# Freeglisse Stock Scrapping

## Setup and Configuration

In [1]:
from selenium import webdriver
from selenium.webdriver.common.by import By
from selenium.webdriver.support.ui import WebDriverWait
from selenium.webdriver.support import expected_conditions as EC
from selenium.common.exceptions import NoSuchElementException
from selenium.common.exceptions import NoSuchElementException, TimeoutException
from selenium.common.exceptions import StaleElementReferenceException, NoSuchElementException
import os
import time
import requests
from bs4 import BeautifulSoup
import pandas as pd

## Data Collection Process

### Test link response

In [3]:
r = requests.get("https://freeglisse.com/fr/12-ski-occasion?page=1")
print(r.status_code)

200


### Function to get all URLs products

In [33]:
def scrape_product_links(base_url):
    all_links = []
    page_num = 1
    while True:
        page_url = f"{base_url}?page={page_num}"  # Change the URL scheme according to your site

        # Get the HTML content of the page
        response = requests.get(page_url)
        if response.status_code == 200:
            soup = BeautifulSoup(response.content, 'html.parser')

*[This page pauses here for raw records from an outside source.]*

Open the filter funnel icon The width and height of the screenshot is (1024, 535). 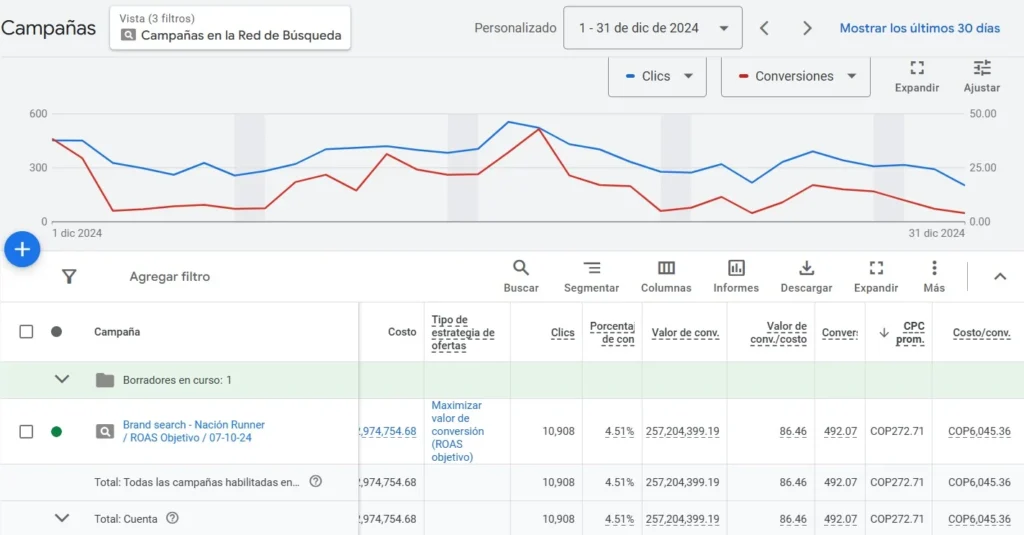69,276
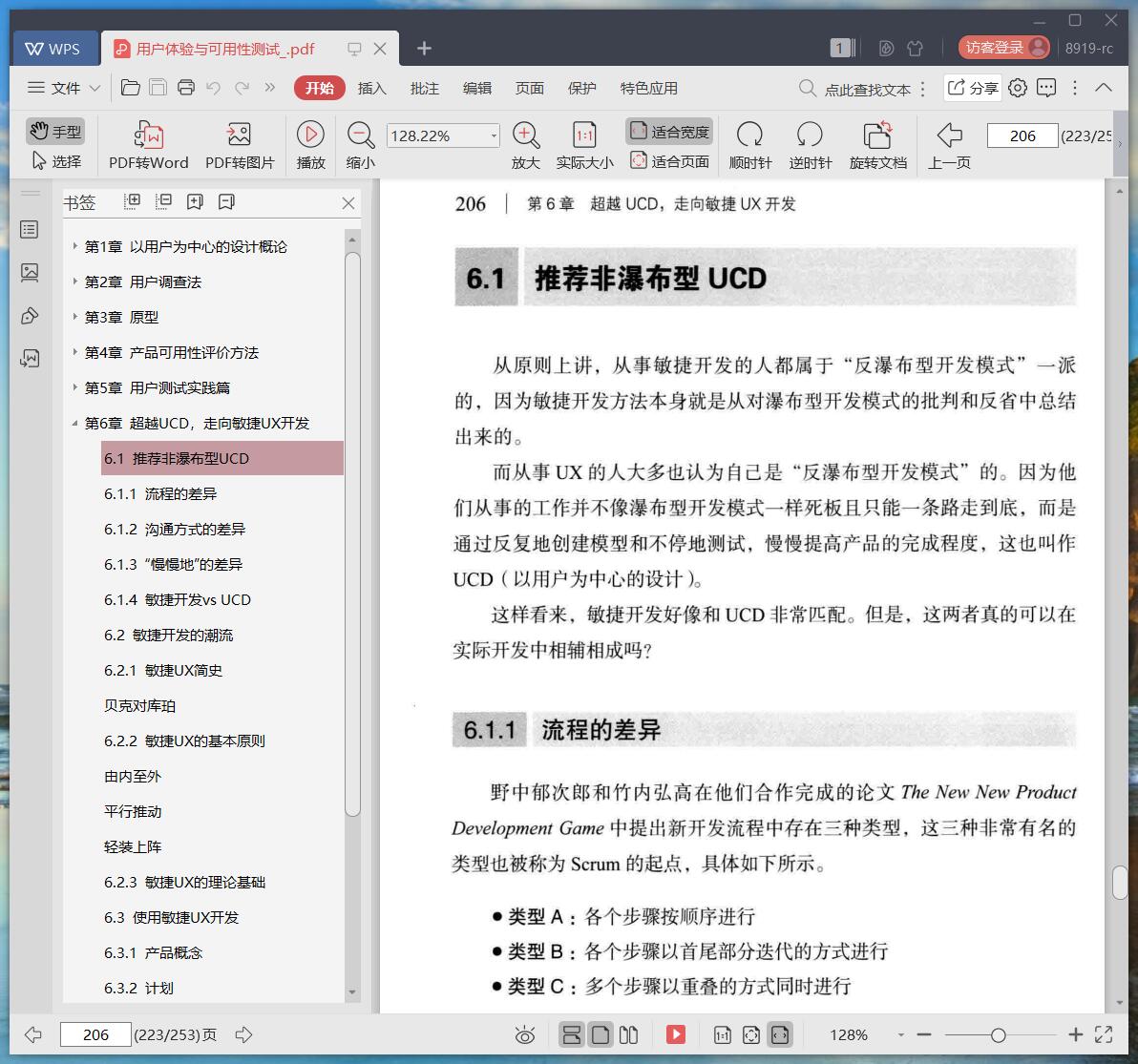Open the 128.22% zoom level dropdown

pyautogui.click(x=494, y=136)
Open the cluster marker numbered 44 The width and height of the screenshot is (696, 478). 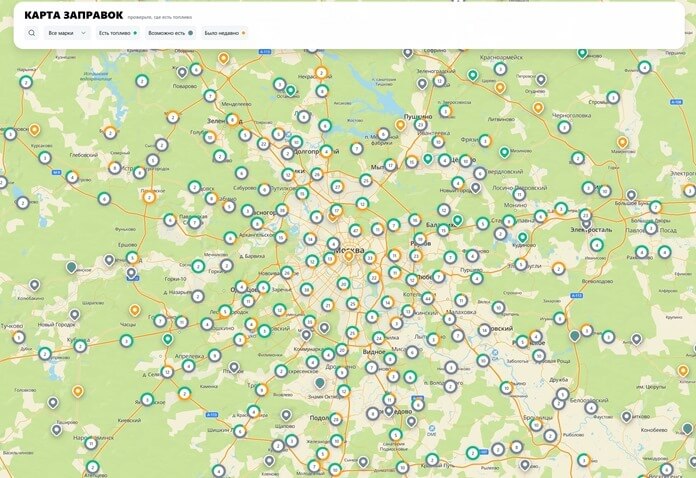pyautogui.click(x=428, y=298)
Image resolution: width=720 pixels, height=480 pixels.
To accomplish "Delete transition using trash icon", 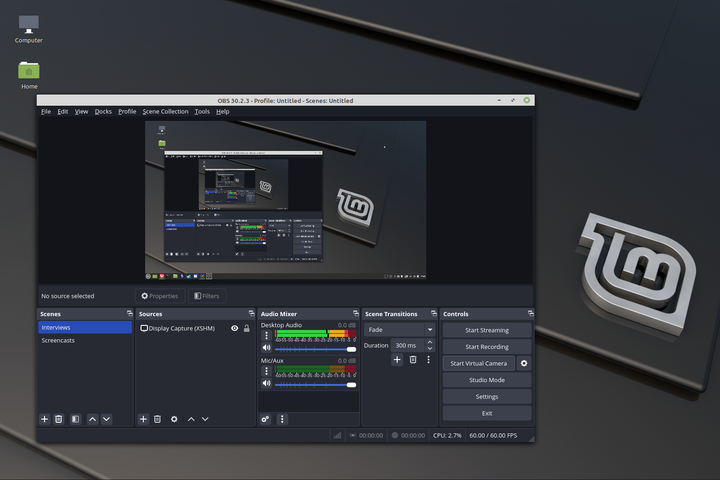I will coord(412,359).
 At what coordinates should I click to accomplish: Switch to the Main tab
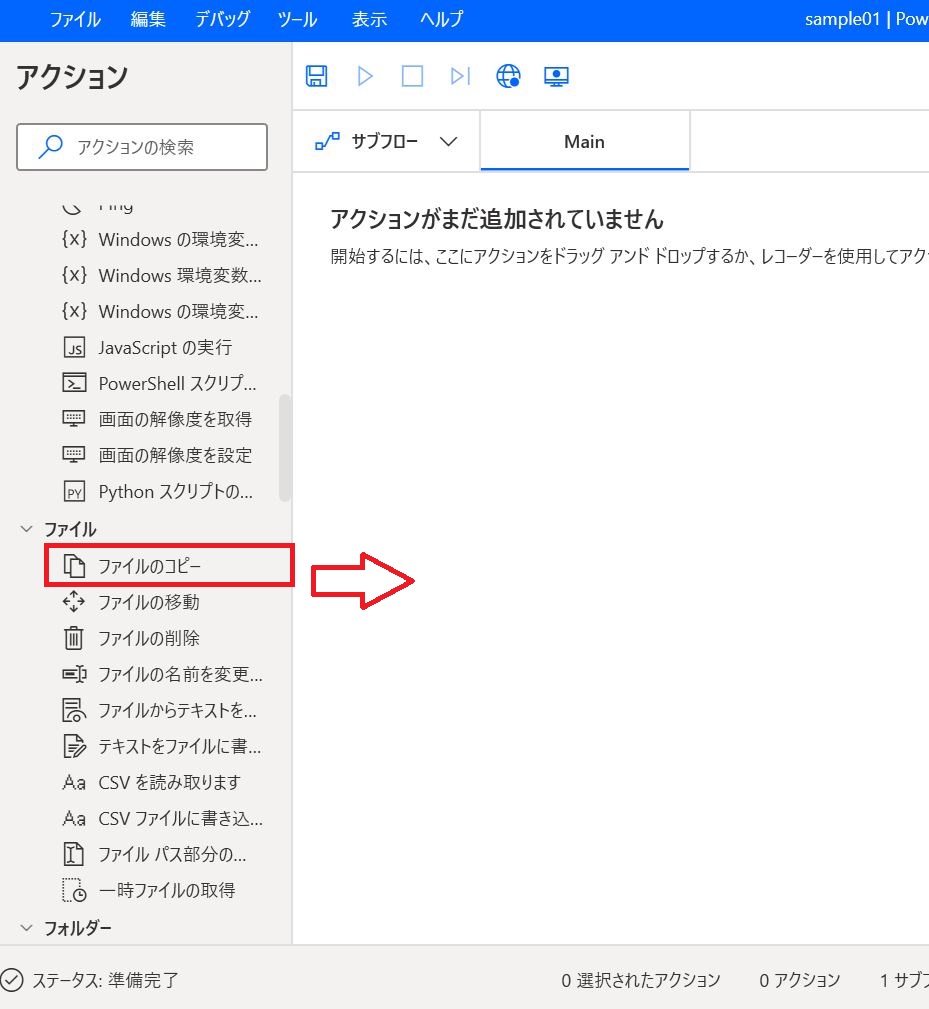(x=584, y=141)
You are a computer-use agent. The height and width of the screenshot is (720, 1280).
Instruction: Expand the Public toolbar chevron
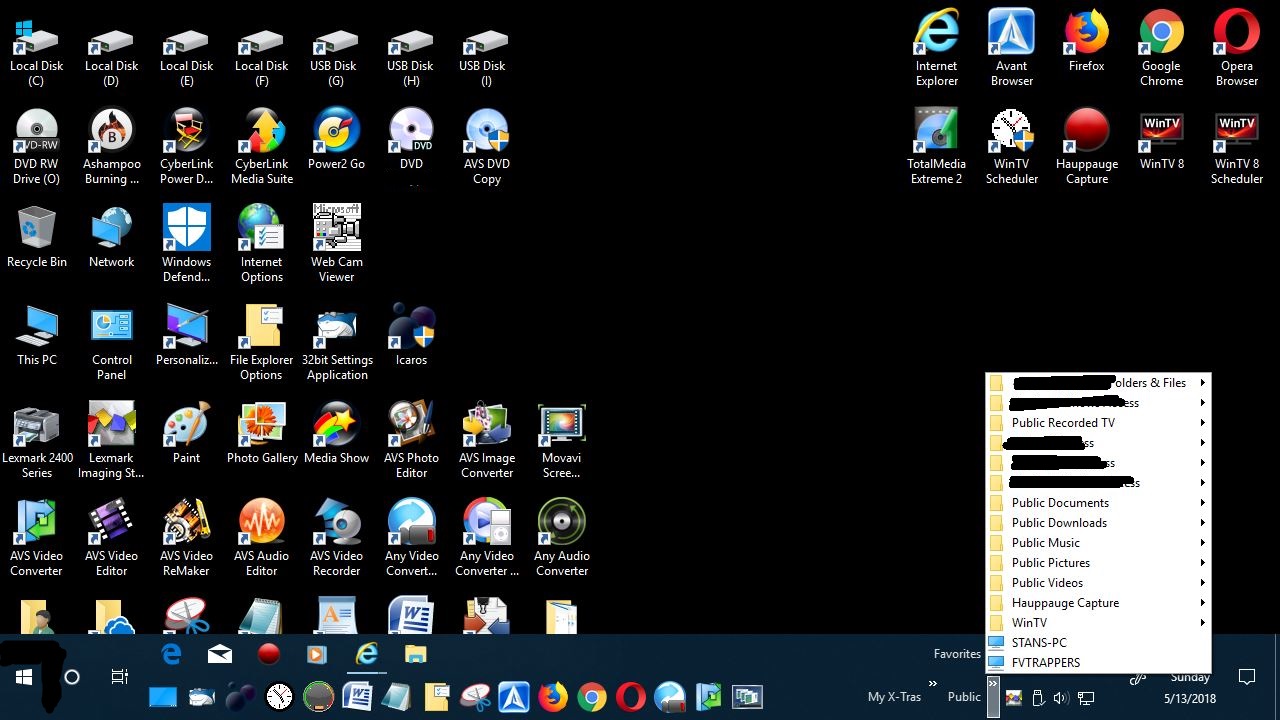click(x=992, y=684)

            # Find all h2 tags with class "h3 product-title"
            product_titles = soup.find_all('h2', class_='h3 product-title')

            # If no tags are found, it means we have reached the end of the pages
            if not product_titles:
                break

            # Extract links from these tags and add them to the list of all links
            for title in tqdm(product_titles, desc="scrape_product_links", unit='title'):
                link = title.find('a')['href']
                all_links.append(link)

            # Go to the next page
            page_num += 1
        else:
            # Stop the loop if an error occurs during the query
            print(f"Failed to retrieve page {page_num}. Status code: {response.status_code}")
            break

    return all_links

In [None]:
base_url = 'https://freeglisse.com/fr/12-ski-occasion'  
product_links = scrape_product_links(base_url)
product_links

#Show all retrieved links
for link in tqdm(product_links):
    print(link)

### Function to get all links on a single page

In [4]:
def scrape_product_link(base_url):
    all_link = []

    # Get the HTML content of the page
    response = requests.get(base_url)
    if response.status_code == 200:
        soup = BeautifulSoup(response.content, 'html.parser')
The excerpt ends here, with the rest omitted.